Kevin Thomas

Personal information
- Full name: Kevin Oliver Thomas
- Born: 20 June 1963 (age 63) Mile End, London, England
- Batting: Right-handed
- Bowling: Right-arm fast-medium

Domestic team information
- 1991–1992: Cambridgeshire
- 1990: Essex

Career statistics
| Competition | First-class | List A |
| Matches | 1 | 1 |
| Runs scored | 2 | 2 |
| Batting average | 2.00 | 2.00 |
| 100s/50s | 0/0 | 0/0 |
| Top score | 2 | 2 |
| Balls bowled | 110 | 24 |
| Wickets | 0 | 0 |
| Bowling average | – | – |
| 5 wickets in innings | 0 | 0 |
| 10 wickets in match | 0 | – |
| Best bowling | – | – |
| Catches/stumpings | 0/– | 0/– |
- Source: Cricinfo, 27 November 2010

= Kevin Thomas (cricketer) =

English cricketer

Kevin Oliver Thomas (born 20 June 1963) is a former English cricketer. Thomas was a right-handed batsman who bowled right-arm fast-medium. He was born in Mile End, London.

== Career ==
Thomas made his one and only first-class appearance for Essex in 1989 against the touring New Zealanders.

The following season, Thomas joined Cambridgeshire.
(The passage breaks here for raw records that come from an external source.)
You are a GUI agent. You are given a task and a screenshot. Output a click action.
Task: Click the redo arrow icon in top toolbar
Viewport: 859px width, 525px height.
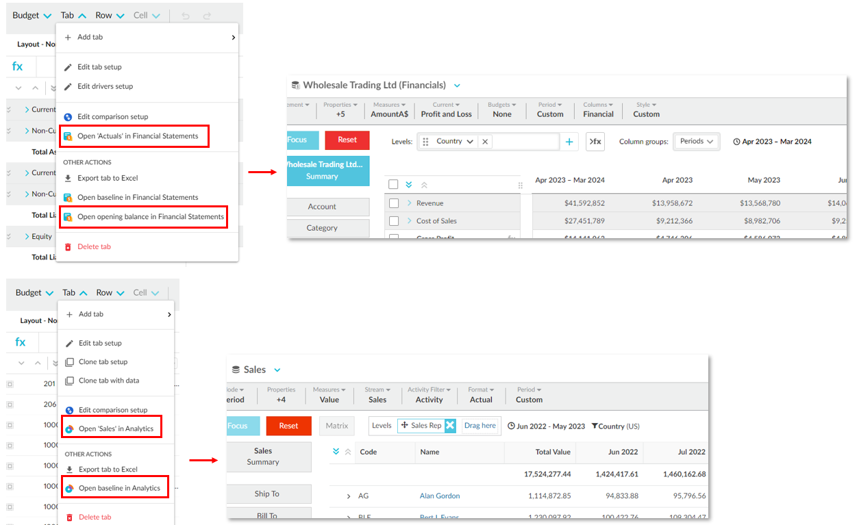pyautogui.click(x=207, y=16)
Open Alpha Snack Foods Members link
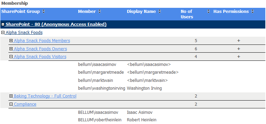Image resolution: width=266 pixels, height=124 pixels. [x=42, y=41]
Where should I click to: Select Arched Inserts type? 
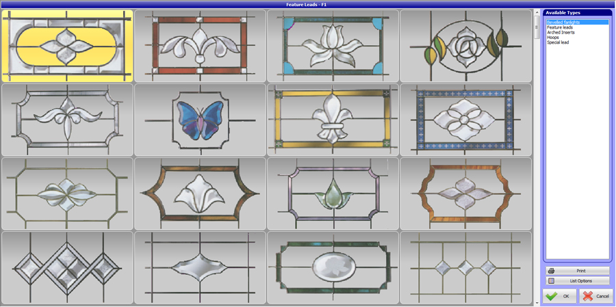[561, 32]
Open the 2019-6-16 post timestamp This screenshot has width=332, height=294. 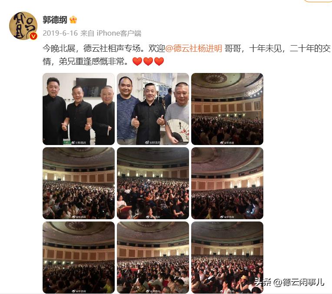tap(60, 33)
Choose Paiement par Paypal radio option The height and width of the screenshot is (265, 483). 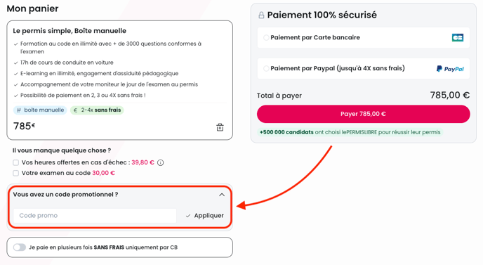[x=266, y=68]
During that season he made his only List A appearance in that format against Kent in the 1991 NatWest Trophy.

It was during the 1991 season that he made his Minor Counties Championship debut against Norfolk. From 1991 to 1992, he represented the county in 3 Championship matches, the last of which came against Suffolk. He made a single MCCA Knockout Trophy appearance against Norfolk in 1991.